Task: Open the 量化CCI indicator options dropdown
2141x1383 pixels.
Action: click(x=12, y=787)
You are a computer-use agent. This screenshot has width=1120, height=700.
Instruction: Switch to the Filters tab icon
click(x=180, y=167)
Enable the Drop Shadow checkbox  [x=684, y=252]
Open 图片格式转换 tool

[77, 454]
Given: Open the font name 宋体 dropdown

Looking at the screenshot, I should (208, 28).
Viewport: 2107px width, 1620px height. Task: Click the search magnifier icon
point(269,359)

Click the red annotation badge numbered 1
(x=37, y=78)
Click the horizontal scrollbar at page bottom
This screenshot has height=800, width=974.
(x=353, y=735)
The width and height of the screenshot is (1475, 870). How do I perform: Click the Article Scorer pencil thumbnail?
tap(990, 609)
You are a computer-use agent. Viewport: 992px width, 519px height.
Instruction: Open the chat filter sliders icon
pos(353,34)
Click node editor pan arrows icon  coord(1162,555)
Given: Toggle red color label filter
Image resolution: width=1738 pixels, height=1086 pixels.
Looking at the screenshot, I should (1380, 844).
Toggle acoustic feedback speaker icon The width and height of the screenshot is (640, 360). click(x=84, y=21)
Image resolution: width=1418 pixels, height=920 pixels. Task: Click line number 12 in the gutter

:: Exercise objective ::
Give a verbatim copy of the material above.

:: The answer ::
Task: Open the 量化CCI indicator options dropdown
2141x1383 pixels.
Action: click(x=12, y=787)
You are a computer-use agent. This screenshot has width=1120, height=700.
Instruction: Switch to the Filters tab icon
click(x=180, y=167)
Enable the Drop Shadow checkbox  [x=684, y=252]
Open 图片格式转换 tool

[77, 454]
Given: Open the font name 宋体 dropdown

Looking at the screenshot, I should (208, 28).
Viewport: 2107px width, 1620px height. Task: Click the search magnifier icon
point(269,359)

Click the red annotation badge numbered 1
(x=37, y=78)
Click the horizontal scrollbar at page bottom
This screenshot has height=800, width=974.
(x=353, y=735)
The width and height of the screenshot is (1475, 870). How do I perform: Click the Article Scorer pencil thumbnail?
tap(990, 609)
You are a computer-use agent. Viewport: 992px width, 519px height.
Instruction: Open the chat filter sliders icon
pos(353,34)
Click node editor pan arrows icon  coord(1162,555)
Given: Toggle red color label filter
Image resolution: width=1738 pixels, height=1086 pixels.
Looking at the screenshot, I should (1380, 844).
Toggle acoustic feedback speaker icon The width and height of the screenshot is (640, 360). click(x=84, y=21)
Image resolution: width=1418 pixels, height=920 pixels. Task: Click line number 12 in the gutter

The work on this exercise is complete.